Raspberries are not a quick picking or heavyweight item, so customers will see a high per pound price and time investment and shy away even when they’re easily willing to pay $5 per half-pint in the store. Even with these drawbacks, our local PYO operations in Central Vermont have lines of customers waiting at opening time and pick out in about an hour per day.
Never underestimate the drawing power of a perfectly ripe never refrigerated raspberry just off the vine.
Price largely depends on a combination of what the market will bear while considering input costs. In some areas, products sold by the pound require your scale to be inspected and certified regularly, thus selling by the pint tends to be more feasible for small operators. If you’re comparing with other local operators charging by the pound, keep in mind that one pint of berries roughly equals ¾ pound.
In the 2015 season, a quick online survey of operations on the East Coast from Pennsylvania to Maine shows an average price of $5 per pound of $4 per pint. Keeping in mind that pints are often heaping, rates work out to roughly equivalent.
Generally, you can buy raspberry canes for around $3 per cane. The raspberries are planted 2 feet apart in rows spaced 8 feet. A 40×50 foot area planted in raspberries means five 50 foot rows or a total of 250-row feet.
Since there’s one plant every 2 feet, it costs $1.50 per row foot to plant raspberries. In total, the 250-row feet would cost $375 to plant.
Plantings last 10-20 years depending on care.
There are ongoing costs, including fertilization, maintaining trellises for summer-bearing raspberries or mowing for fall-bearing plants. Add in advertising and potentially some type of insurance and it adds up quick.
Yield=1pint/foot or 250 pints at $4 per pint. $1000 per year starting in year 3.
Yield and Profit
On average, raspberry plants yield about 1 pint per foot. If you’re planting 250-row feet and selling them at $4 per pint, that’s a payback of $1000 per year starting 3 years after planting.

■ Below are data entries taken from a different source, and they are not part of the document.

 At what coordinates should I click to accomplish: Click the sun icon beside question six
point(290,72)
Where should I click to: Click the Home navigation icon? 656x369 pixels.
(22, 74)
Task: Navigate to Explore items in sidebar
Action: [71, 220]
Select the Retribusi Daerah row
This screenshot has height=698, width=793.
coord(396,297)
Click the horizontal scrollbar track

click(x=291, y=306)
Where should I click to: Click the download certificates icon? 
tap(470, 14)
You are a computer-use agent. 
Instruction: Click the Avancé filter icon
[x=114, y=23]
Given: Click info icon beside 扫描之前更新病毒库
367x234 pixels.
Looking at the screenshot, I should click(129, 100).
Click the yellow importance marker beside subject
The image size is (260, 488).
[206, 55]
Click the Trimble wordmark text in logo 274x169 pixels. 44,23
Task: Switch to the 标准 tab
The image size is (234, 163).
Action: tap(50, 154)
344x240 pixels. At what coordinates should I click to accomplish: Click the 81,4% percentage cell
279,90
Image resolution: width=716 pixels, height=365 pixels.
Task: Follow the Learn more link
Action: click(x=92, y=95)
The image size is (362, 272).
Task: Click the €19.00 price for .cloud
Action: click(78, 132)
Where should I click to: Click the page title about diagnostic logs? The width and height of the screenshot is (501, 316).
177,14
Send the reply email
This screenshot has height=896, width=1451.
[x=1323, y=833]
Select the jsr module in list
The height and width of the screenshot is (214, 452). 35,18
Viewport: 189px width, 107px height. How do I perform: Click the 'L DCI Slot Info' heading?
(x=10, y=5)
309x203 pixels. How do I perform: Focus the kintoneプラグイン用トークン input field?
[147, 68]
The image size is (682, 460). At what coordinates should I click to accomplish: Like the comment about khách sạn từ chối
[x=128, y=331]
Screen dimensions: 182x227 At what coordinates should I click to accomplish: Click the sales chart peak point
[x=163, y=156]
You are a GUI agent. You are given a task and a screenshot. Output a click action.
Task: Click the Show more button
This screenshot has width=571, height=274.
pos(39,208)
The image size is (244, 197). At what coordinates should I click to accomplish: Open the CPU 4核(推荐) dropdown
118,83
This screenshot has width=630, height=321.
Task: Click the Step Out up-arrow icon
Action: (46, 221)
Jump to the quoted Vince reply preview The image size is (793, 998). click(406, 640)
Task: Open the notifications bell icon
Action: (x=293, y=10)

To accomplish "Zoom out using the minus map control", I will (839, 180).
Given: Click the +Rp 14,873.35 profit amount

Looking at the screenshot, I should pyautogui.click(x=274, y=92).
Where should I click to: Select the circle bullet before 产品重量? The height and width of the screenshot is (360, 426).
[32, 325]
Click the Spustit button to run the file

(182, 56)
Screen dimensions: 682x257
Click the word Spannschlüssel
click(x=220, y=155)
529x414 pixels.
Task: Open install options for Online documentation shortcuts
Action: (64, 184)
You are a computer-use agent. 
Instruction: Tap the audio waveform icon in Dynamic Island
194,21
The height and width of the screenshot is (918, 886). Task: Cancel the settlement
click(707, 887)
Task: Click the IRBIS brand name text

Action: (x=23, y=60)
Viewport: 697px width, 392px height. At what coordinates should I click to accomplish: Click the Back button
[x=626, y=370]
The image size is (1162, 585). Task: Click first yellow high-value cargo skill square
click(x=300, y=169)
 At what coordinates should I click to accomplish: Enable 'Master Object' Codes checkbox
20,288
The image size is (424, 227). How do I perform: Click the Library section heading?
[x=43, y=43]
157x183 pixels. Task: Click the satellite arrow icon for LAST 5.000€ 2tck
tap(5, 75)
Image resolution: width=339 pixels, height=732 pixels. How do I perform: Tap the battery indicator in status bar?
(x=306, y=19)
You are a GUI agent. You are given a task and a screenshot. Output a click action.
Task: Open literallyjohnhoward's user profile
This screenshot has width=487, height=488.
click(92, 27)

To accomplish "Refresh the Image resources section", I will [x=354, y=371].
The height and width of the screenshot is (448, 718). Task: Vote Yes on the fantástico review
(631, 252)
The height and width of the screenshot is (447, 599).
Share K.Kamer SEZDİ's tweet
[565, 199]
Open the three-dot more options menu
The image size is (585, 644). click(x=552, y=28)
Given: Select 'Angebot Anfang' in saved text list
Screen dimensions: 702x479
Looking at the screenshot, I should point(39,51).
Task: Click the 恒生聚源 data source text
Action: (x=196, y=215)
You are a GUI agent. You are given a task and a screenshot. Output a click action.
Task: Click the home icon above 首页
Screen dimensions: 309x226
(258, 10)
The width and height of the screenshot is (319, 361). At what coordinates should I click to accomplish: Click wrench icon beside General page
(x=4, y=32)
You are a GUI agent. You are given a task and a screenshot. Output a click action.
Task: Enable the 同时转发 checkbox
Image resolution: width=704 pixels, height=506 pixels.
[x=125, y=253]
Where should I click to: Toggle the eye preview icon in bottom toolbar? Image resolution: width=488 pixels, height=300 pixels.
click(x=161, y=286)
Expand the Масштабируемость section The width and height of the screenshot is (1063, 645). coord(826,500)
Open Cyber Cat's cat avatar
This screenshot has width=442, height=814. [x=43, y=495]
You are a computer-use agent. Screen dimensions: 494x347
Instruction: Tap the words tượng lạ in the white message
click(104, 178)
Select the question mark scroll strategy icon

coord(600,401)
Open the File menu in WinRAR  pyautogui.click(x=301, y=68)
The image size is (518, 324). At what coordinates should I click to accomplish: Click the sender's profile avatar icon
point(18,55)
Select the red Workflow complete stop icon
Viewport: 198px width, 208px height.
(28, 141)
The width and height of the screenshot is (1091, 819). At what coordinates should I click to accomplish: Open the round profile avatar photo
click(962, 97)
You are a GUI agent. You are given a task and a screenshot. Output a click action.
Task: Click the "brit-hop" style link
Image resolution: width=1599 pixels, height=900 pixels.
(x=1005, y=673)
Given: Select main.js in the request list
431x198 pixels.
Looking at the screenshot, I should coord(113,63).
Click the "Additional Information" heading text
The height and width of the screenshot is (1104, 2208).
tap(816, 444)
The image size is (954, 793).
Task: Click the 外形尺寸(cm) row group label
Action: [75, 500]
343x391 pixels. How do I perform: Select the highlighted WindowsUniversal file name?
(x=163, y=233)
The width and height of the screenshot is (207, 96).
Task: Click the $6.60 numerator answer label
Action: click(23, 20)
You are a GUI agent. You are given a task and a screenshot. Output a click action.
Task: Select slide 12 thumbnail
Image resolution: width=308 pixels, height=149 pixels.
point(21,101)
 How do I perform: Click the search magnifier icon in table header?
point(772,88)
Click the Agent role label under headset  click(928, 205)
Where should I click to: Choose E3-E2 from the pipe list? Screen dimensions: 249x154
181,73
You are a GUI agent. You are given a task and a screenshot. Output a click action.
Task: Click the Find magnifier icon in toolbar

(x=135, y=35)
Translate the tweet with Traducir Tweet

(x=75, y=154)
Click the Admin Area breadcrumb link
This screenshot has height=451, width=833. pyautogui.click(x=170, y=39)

That assumes that you don’t turn any of the berries into value-added products like raspberry jam or raspberry pies.
Assuming that you spend about $200 per year in ongoing costs, your initial investment still pays back in the first year of operation.
Decide whether to grow summer bearing or fall-bearing raspberries. In cold climates, fall-bearing raspberries can be a gamble. An early frost can destroy your whole crop.
Fall-bearing plants don’t require trellising, which is much easier in the long run in my opinion. It really depends on when you think you can draw customers, and whether or not you have other value-added products to sell in either the summer or fall.
Beyond choosing varieties, logistical considerations like parking and potentially insurance should be discussed.
Raspberries have other benefits besides profits. They’re an excellent way to feed the bees, even if you’re not raising them yourself. If you are raising bees, honey is a great value-add to sell at your pick your own stand.
Is A Pick Your Own Worth It?
The trick is, is it worth devoting that much space to a crop that will bring in $800 per year?
To us it is. Why? We love raspberries. If no one comes, that’s even better.
I’ll stand out there gorging on them until I can’t buckle my pants and my teeth turn purple.
Perhaps a backyard PYO operation is just a good justification for a huge patch, and a chance to meet your neighbors.
Hi Ashley, reading about starting a backyard raspberry picking business. We have actually considered doing this but our fear is that there are so many bees that I’d be worried about people being stung while picking. Does this happen on your property? We’ve had to really be careful ourselves while picking them and when friends come I warn them about checking the berries all over before picking them. We have both early and late bearing varieties. I make my husband pick them for me! Jan in MA
There are a boatload of pollinating bees around at every raspberry pick your own I’ve been to. And yes, we always have to be careful. It’s just part of the territory I’m afraid, but I’ve never really seen it be an issue at a PYO operation. There’s kids everywhere, including my own two young preschoolers, and I’ve never seen someone get stung. I’m sure it does happen though.